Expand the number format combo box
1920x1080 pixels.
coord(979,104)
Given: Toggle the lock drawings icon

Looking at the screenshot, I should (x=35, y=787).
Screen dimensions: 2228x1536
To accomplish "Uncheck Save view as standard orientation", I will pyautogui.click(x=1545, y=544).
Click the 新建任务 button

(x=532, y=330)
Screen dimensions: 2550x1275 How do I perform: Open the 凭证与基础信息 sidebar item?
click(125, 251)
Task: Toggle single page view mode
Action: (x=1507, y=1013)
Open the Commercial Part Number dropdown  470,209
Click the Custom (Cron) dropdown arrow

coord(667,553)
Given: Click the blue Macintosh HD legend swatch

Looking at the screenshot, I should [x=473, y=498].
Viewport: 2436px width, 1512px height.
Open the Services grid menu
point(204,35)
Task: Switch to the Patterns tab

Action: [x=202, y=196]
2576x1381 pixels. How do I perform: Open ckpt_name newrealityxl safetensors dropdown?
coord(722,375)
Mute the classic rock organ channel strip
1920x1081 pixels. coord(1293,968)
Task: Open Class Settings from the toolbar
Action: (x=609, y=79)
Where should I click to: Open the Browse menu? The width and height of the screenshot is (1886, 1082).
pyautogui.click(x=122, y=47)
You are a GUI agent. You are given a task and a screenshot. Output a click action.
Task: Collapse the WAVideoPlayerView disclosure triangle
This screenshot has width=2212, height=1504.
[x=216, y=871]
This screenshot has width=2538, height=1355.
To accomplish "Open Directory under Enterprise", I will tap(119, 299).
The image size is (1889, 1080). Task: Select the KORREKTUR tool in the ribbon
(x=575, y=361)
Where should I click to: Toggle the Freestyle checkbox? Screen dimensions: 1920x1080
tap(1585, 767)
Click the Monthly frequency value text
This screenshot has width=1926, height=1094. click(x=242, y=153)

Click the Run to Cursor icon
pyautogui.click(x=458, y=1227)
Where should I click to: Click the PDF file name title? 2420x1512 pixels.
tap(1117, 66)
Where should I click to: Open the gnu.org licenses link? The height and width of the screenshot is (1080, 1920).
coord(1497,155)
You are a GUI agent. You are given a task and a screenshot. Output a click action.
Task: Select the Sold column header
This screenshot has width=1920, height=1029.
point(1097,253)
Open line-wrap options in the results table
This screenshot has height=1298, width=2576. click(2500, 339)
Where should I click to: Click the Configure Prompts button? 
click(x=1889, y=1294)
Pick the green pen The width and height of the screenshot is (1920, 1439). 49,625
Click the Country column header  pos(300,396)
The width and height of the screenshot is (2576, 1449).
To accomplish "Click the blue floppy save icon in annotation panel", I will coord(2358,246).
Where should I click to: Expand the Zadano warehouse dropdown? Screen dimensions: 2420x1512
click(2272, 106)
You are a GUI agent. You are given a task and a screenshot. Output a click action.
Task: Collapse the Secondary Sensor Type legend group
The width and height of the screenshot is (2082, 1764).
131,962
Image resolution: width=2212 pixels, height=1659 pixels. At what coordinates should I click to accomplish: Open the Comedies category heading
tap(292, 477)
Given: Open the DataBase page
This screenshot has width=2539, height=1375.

──────────────────────────────

■ YOUR GOAL:
Nothing is to be left out when the listing is copied, and every line must match exactly.

■ THE COMPLETED TASK:
Expand the number format combo box
1920x1080 pixels.
coord(979,104)
Given: Toggle the lock drawings icon

Looking at the screenshot, I should (x=35, y=787).
Screen dimensions: 2228x1536
To accomplish "Uncheck Save view as standard orientation", I will pyautogui.click(x=1545, y=544).
Click the 新建任务 button

(x=532, y=330)
Screen dimensions: 2550x1275 How do I perform: Open the 凭证与基础信息 sidebar item?
click(125, 251)
Task: Toggle single page view mode
Action: (x=1507, y=1013)
Open the Commercial Part Number dropdown  470,209
Click the Custom (Cron) dropdown arrow

coord(667,553)
Given: Click the blue Macintosh HD legend swatch

Looking at the screenshot, I should [x=473, y=498].
Viewport: 2436px width, 1512px height.
Open the Services grid menu
point(204,35)
Task: Switch to the Patterns tab

Action: [x=202, y=196]
2576x1381 pixels. How do I perform: Open ckpt_name newrealityxl safetensors dropdown?
coord(722,375)
Mute the classic rock organ channel strip
1920x1081 pixels. coord(1293,968)
Task: Open Class Settings from the toolbar
Action: (x=609, y=79)
Where should I click to: Open the Browse menu? The width and height of the screenshot is (1886, 1082).
pyautogui.click(x=122, y=47)
You are a GUI agent. You are given a task and a screenshot. Output a click action.
Task: Collapse the WAVideoPlayerView disclosure triangle
This screenshot has width=2212, height=1504.
[x=216, y=871]
This screenshot has width=2538, height=1355.
To accomplish "Open Directory under Enterprise", I will tap(119, 299).
The image size is (1889, 1080). Task: Select the KORREKTUR tool in the ribbon
(x=575, y=361)
Where should I click to: Toggle the Freestyle checkbox? Screen dimensions: 1920x1080
tap(1585, 767)
Click the Monthly frequency value text
This screenshot has width=1926, height=1094. click(x=242, y=153)

Click the Run to Cursor icon
pyautogui.click(x=458, y=1227)
Where should I click to: Click the PDF file name title? 2420x1512 pixels.
tap(1117, 66)
Where should I click to: Open the gnu.org licenses link? The height and width of the screenshot is (1080, 1920).
coord(1497,155)
You are a GUI agent. You are given a task and a screenshot. Output a click action.
Task: Select the Sold column header
This screenshot has width=1920, height=1029.
point(1097,253)
Open line-wrap options in the results table
This screenshot has height=1298, width=2576. click(2500, 339)
Where should I click to: Click the Configure Prompts button? 
click(x=1889, y=1294)
Pick the green pen The width and height of the screenshot is (1920, 1439). 49,625
Click the Country column header  pos(300,396)
The width and height of the screenshot is (2576, 1449).
To accomplish "Click the blue floppy save icon in annotation panel", I will coord(2358,246).
Where should I click to: Expand the Zadano warehouse dropdown? Screen dimensions: 2420x1512
click(2272, 106)
You are a GUI agent. You are given a task and a screenshot. Output a click action.
Task: Collapse the Secondary Sensor Type legend group
The width and height of the screenshot is (2082, 1764).
131,962
Image resolution: width=2212 pixels, height=1659 pixels. At what coordinates should I click to accomplish: Open the Comedies category heading
tap(292, 477)
Given: Open the DataBase page
This screenshot has width=2539, height=1375.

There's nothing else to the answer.